Apple wants to let you know when to buy new shoes
Recently published patent application describes an embedded sensor that would measure repetitive activity and indicate when a predetermined metric has been reached.
Hold the phone -- Apple wants to let you know when it's time to buy your next pair of shoes.
In a recently published patent application, the tech giant has proposed embedding sensors in footwear that would track the wearer's activity and send a notification when it's time for a new pair. The application describes a "Shoe wear-out sensor, body-bar sensing system, unitless activity assessment and associated methods."
The application's summary describes the system thus:
A body bar sensing system for sensing movement of a body bar may be provided.

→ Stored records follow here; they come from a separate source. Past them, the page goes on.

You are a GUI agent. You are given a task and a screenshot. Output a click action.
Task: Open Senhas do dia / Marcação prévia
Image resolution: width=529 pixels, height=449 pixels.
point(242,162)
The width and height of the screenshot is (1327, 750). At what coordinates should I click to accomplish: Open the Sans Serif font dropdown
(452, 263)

The body bar sensing system may include a housing having a coupling mechanism operative to couple to the body bar, a detector disposed within the housing and operative to sense movement of the body bar when the housing is coupled to the body bar, and a processor operative to determine a number of repetitions of the movement based on the sensed movement.
The summary describes a variety scenarios for the device:
In one embodiment, a shoe wear out sensor includes at least one detector for sensing a physical metric that changes as a shoe wears out, a processor configured to process the physical metric, over time, to determine if the shoe is worn out, and an alarm for informing a user of the shoe when the sole is worn out.

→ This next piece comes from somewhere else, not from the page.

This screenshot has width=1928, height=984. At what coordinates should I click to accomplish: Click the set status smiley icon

The application also suggests the sensor could have practical applications besides letting the owner know when it's time for a new pair, including helping to measure a child's daily activity or to determine whether an injured leg is getting the proper amount of activity to facilitate recovery.
One diagram included with the application, which was filed last July, showed how the device could be implanted in the shoe's heel, but Apple said the sensor could be placed anywhere in the shoe to provide similar functionality.
The sensors could include wireless transmitters, accelerometers, pressure sensors, with alerts being communicated to the wearer via an LED-powered display or speaker sound.